Мне нужно было слишком часто выходить на лед. Помимо двух сольных номеров, в моем репертуаре имелось еще пять групповых — я сам настаивал на участии в них. А ночью я просыпался, и порой даже слезы на глазах выступали: нога беспрерывно ныла, а при смене положения боль и вовсе пронзала все тело. То есть эта проклятая боль донимала меня практически 24 часа в сутки. Проще всего, наверное, было бы вообще бросить выступать. Но мне это нравилось, тем более я кое-как все же выдерживал катание.
Я упорно лечился. Весь декабрь еженедельно летал в Торонто на терапевтические сеансы. Мне делали легкую анестезию и протыкали сустав здоровенной иглой. На мониторе я видел, как она вонзается в бедро. Врачи вводили хряшевые клетки в прокладку между костями, чтобы нарастала ткань. Это была очень мучительная процедура, которая продолжалась более часа. Сжимая зубы от боли, я «зомбировал» себя: все это стоит того, чтобы вновь появиться на соревнованиях. Однако ничего не помогало. Также тщетно опробовал я методы нетрадиционной медицины, всяческие массажи.

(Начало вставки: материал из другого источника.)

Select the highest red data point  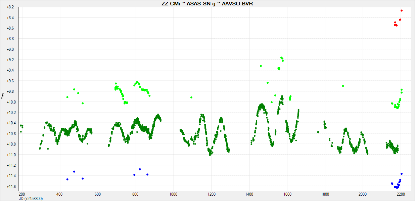coord(402,11)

Еще до первой операции мой нью-йоркский хирург предложил: «В принципе мы можем пересадить бедренный сустав уже сейчас, и все же лучше потерпеть до тех пор, когда боль станет совершенно невыносимой». С этой операцией мы решили повременить и ждали, когда станет совсем худо.
Самыми тяжелыми для меня оказались следующие два года. Потом я уже более или менее привык к круглосуточным болям, а организм знал, как с ними бороться. Скажем, за столом я сидел скрючившись, автоматически делая упор на левую ногу. А катался только на адреналине, потому что отрепетировать программу на тренировке было невозможно. Ставил номера — удивительно — всего за три-четыре дня! Растягивать процесс было нельзя, и я выполнял лишь половину намеченных элементов. Когда ты выходишь на лед и слышишь аплодисменты зрителей, у тебя возникает эйфория! Чувствуешь, будто кто-то наполняет тебя дополнительной энергией, что и позволяет выступать, даже если минуту назад ты и идти-то не мог.